1000 JUGES se rebellent : Refus d’encadrer les élections et refus de condamner les manifestants

La contestation populaire a atteint le corps de la magistrature. 1000 magistrats ont décidé de se constituer en « Club des juges » . Ils ont décidé de se joindre au peuple et ne pas encadrer les élections s’ils ne se tiennent pas dans le cadre de la loi.

Cette rébellion du corps magistral qui représente la moitié des commissions électorales n’a pas laissé de marbre la chancellerie.  Issaad Mabrouk qui est président de chambre près la cour de Béjaia  et de Desdous Hichem, procureur adjoint près la cour de Sétif, ont été appelé hier à comparaitre devant l’inspection générale.

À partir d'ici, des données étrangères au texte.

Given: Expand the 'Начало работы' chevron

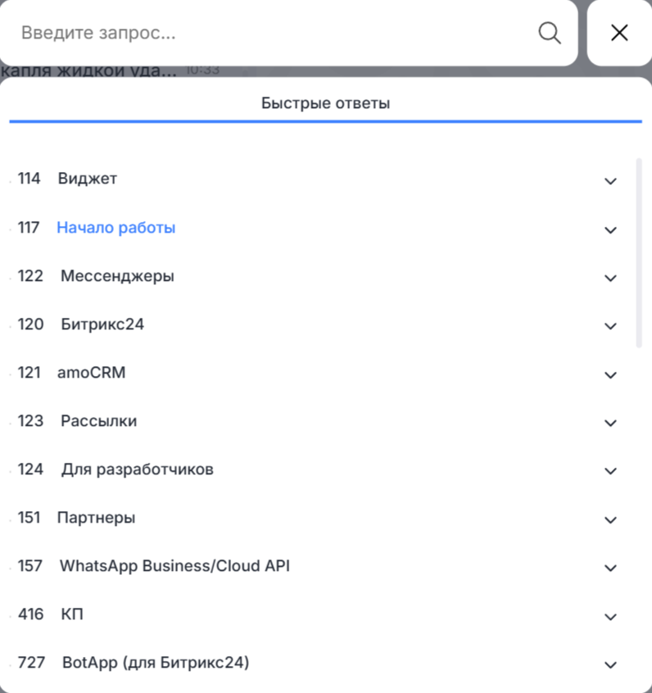Looking at the screenshot, I should coord(609,229).
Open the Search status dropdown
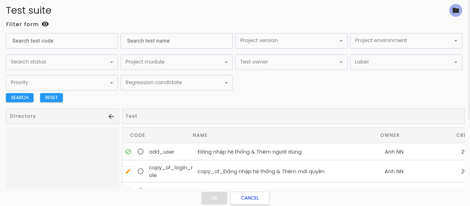470x206 pixels. [62, 62]
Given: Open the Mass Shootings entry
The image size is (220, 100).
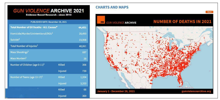Looking at the screenshot, I should click(x=49, y=52).
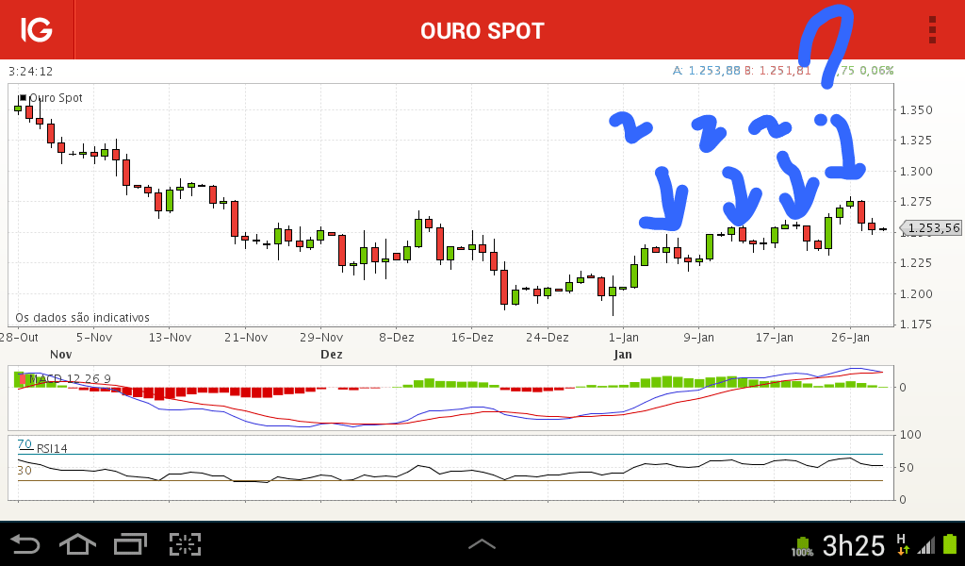Tap the bid price B: 1.251,81

777,70
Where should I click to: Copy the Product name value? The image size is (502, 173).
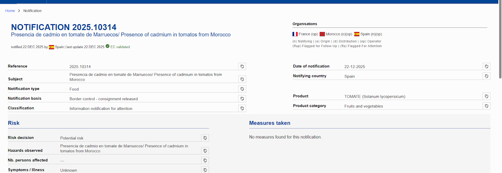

« Suite à ce dépassement grave qui va à l’encontre de la constitution, cinq juges élus vont démissionner du haut conseil de la magistrature dans les heures à venir », révèle le militant des droits de l’homme Maitre Salah Dabouz. « Aussi, lundi, 10 mars, il y aura un arrêt de travail dans toutes les cours de l’Algérie à partir de 10h », ajoute la même source.

Lors de leur débrayage, le premier dans les annales judiciaires Algériennes, les juges comptent exprimer leur  refus de juger les gens poursuivis à cause de leur participation dans les contestations,  le rejet de la candidature de M. Bouteflika, puisque sa candidature va à l’encontre du respect de la constitution sur plusieurs points, notamment l’article 102 et aussi le refus de participer aux commissions électorales, si les élections organisées ne respectent pas les lois de la constitution.